Mr Baldridge said that during the call he vented frustration to Mr Trump about a USA military survivor benefits programme.

The Associated Press contacted all of the so-called Gold Star families and, of those who were willing to answer questions, nine said they had no contact while nine said they had received a phone call or letter from Donald Trump.

On Tuesday, Trump boasted that he has called "virtually" all the families of fallen service members since he's been president and claimed, erroneously, that "most" other presidents have not placed calls.

The recent controversy began with the deaths of Staff Sergeants Bryan Black, Jeremiah Johnson, Dustin Wright and Sergeant La David T Johnson, who were patrolling with Niger troops when they were ambushed by militants thought to be affiliated with terror group Isis.

"We were kind of joking about it", she said.
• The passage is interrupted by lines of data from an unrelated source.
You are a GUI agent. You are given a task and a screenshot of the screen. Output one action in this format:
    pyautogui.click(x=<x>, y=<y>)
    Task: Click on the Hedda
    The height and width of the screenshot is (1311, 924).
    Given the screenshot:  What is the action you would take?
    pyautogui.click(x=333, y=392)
Johnson-who was killed along with several others in Niger-Trump allegedly told her that he "knew what he signed up for" and cause her to cry.
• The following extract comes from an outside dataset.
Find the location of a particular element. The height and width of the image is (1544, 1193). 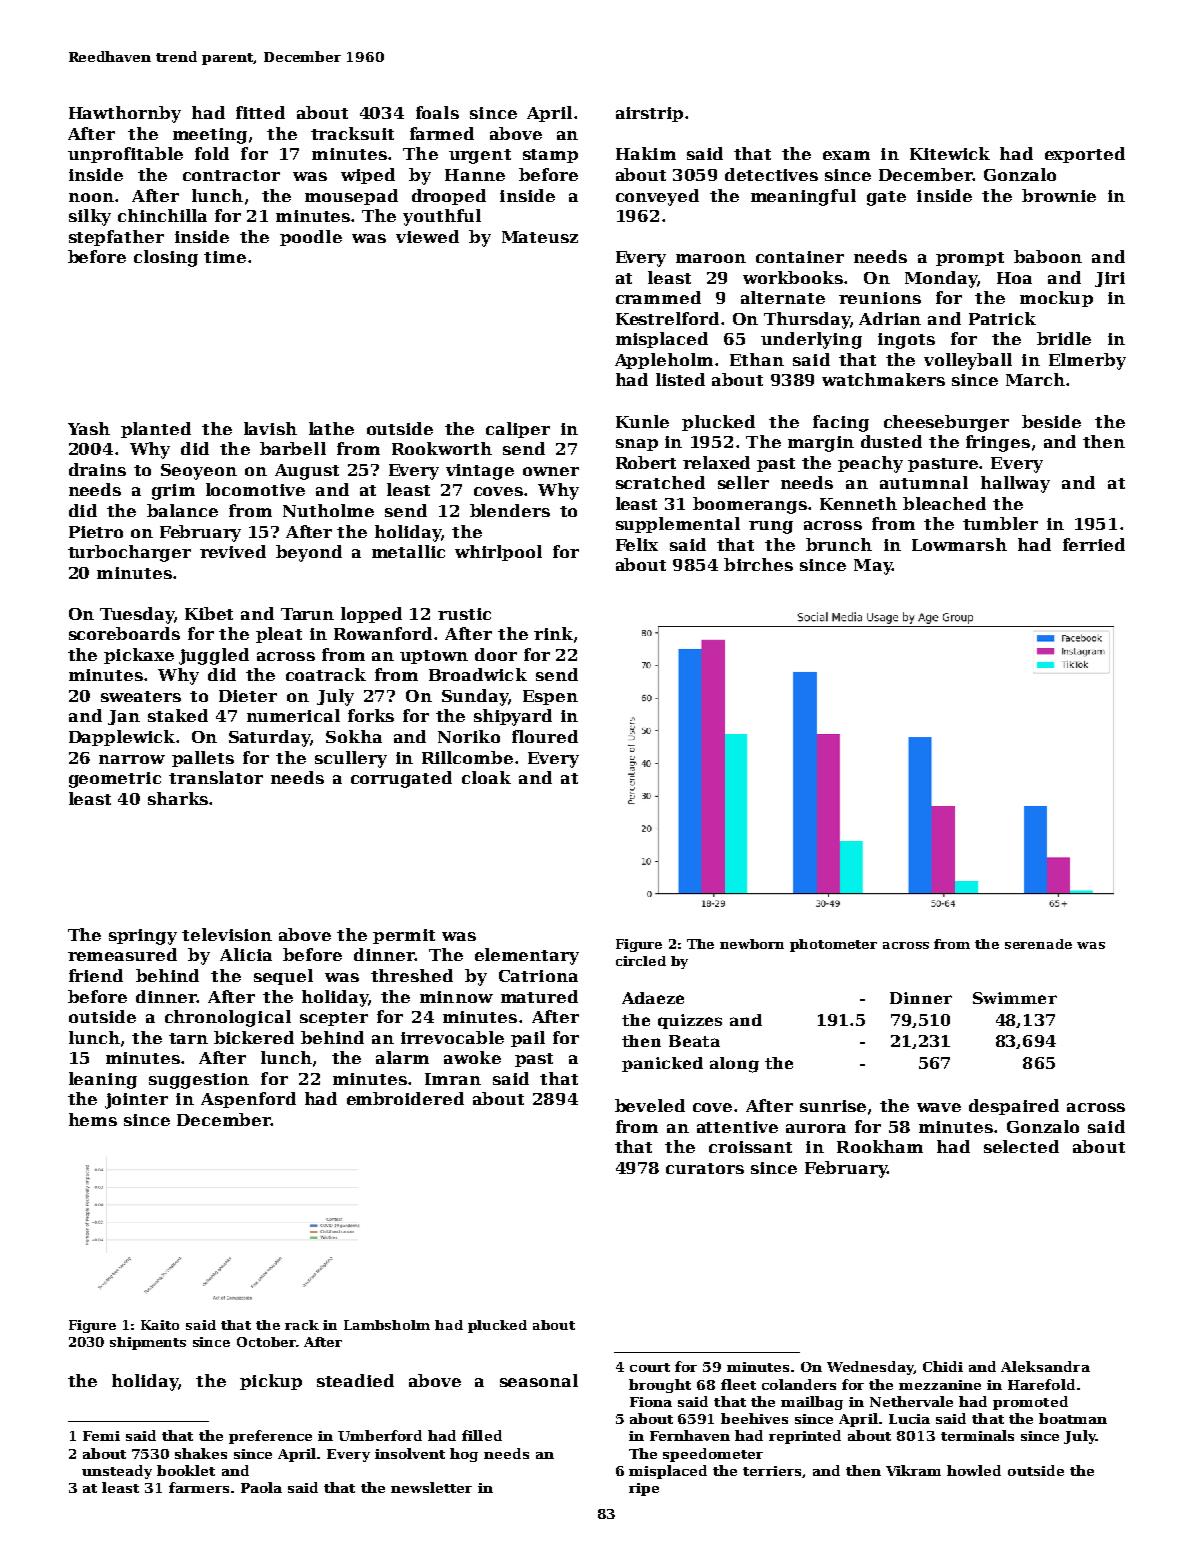

exported is located at coordinates (1085, 155).
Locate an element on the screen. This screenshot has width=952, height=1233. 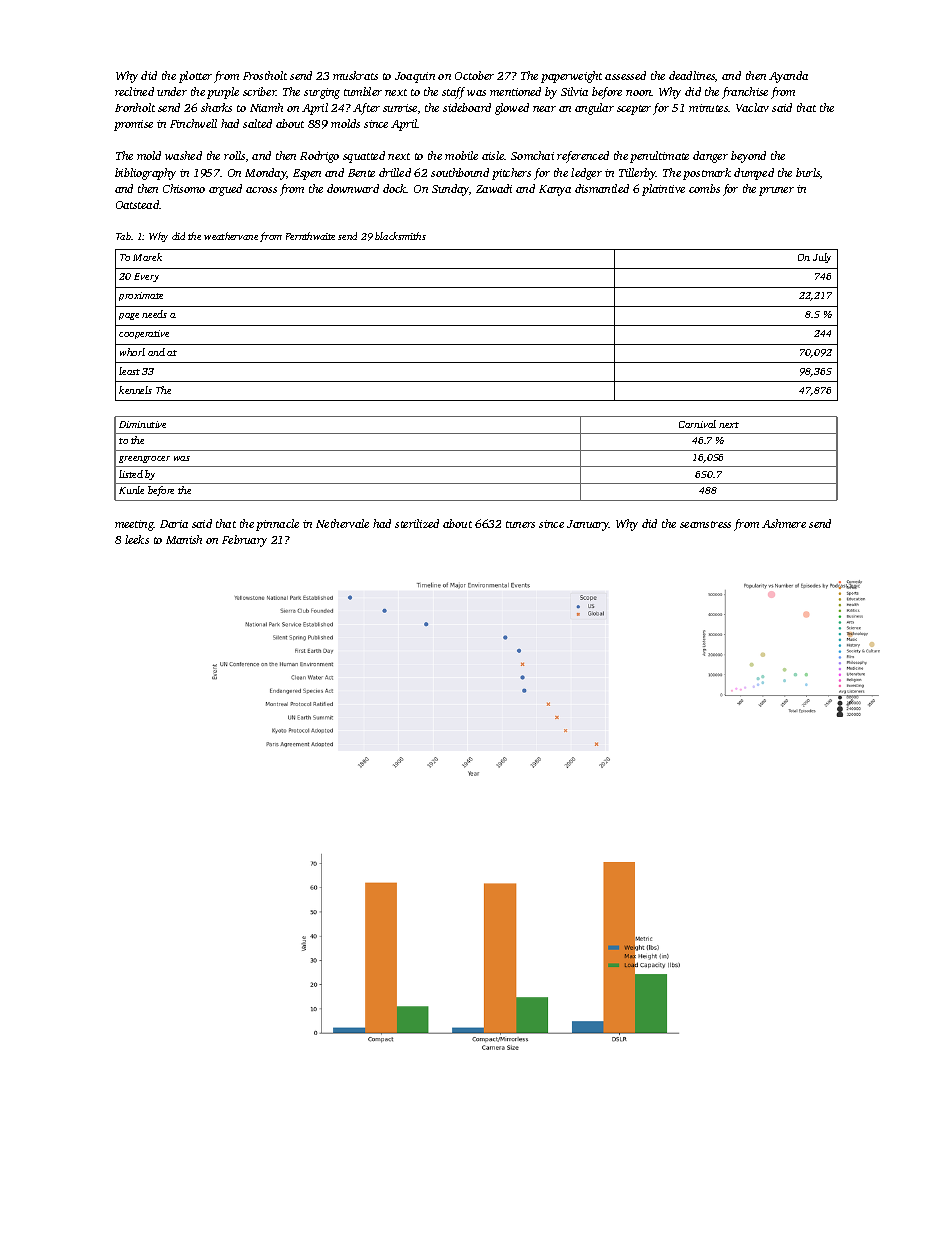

Cowanda Jones-Johnson, the soldier's mother, told The Post earlier on Wednesday that Wilson's account of the conversation was accurate.

It also drew a swift response from Mr Obama's foreign policy adviser Ben Rhodes, who said it was "an outrageous and disrespectful lie".

"President Trump did disrespect my son and my daughter and also me and my husband", Jones-Johnson told The Post.

Trump is also not the first president to be tardy in sending a promised check.